Dr. Peter Traber, Galectin’s chief medical officer, finds this red tape distracting. “I am busy doing medical research,” Traber says in frustration. “I have to stop what I am doing, take care of these things, sit through conference calls, and so on.”
These new rules have not changed the old standard: Fraudulent statements are illegal. That basic principle still applies, only now with forms and procedures encrusting it like barnacles on a yacht.
Page two of Galectin’s introductory presentation pours ice water over any perceived guarantee that it ever will succeed. Rather than promise potions that yield vaults of cash, Galectin devotes 542 words to tell investors how their money might get pulverized.
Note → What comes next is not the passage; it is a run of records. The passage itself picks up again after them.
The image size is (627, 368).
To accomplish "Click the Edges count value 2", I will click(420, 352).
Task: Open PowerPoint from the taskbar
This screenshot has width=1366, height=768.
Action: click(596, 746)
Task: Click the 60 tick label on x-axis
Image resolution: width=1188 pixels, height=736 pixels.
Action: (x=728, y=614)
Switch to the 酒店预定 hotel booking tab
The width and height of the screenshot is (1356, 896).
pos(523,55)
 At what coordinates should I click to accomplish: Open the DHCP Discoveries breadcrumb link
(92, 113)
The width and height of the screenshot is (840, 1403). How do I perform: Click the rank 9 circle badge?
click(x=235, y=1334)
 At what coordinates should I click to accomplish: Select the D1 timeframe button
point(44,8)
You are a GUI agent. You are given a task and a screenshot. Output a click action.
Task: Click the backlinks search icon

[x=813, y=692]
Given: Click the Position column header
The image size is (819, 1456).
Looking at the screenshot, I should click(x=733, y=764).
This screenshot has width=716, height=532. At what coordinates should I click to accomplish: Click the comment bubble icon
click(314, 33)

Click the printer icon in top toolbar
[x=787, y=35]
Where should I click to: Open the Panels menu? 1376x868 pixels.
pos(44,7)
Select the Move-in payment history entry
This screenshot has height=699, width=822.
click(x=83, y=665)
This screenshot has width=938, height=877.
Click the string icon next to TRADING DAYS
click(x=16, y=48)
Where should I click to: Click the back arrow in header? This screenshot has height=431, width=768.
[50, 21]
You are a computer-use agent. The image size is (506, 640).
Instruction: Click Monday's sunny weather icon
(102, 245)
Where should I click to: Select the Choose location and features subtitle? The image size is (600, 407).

“Our clinical trials may not begin or produce positive results in a timely fashion, if at all,” Galectin’s prospectus discloses. “Estimates regarding the potential benefits of our drugs and the potential market for any of our drugs may be inaccurate,” it continues. “We may not be successful in achieving revenues from any such drugs . . . Our ongoing discussions with other companies may not lead to partnering opportunities.”
This disclaimer — up front and in black and white — should be warning enough that investors should proceed with caution. Washington should free Galectin and other companies, simply to state such caveats as clearly as those terrifying side-effects warnings that accompany drug ads. In turn, let investors withhold or unleash their capital according to their risk tolerance.
Companies like Galectin then could manage Bunsen burners and business plans rather than wrestle with lawyers and bureaucrats.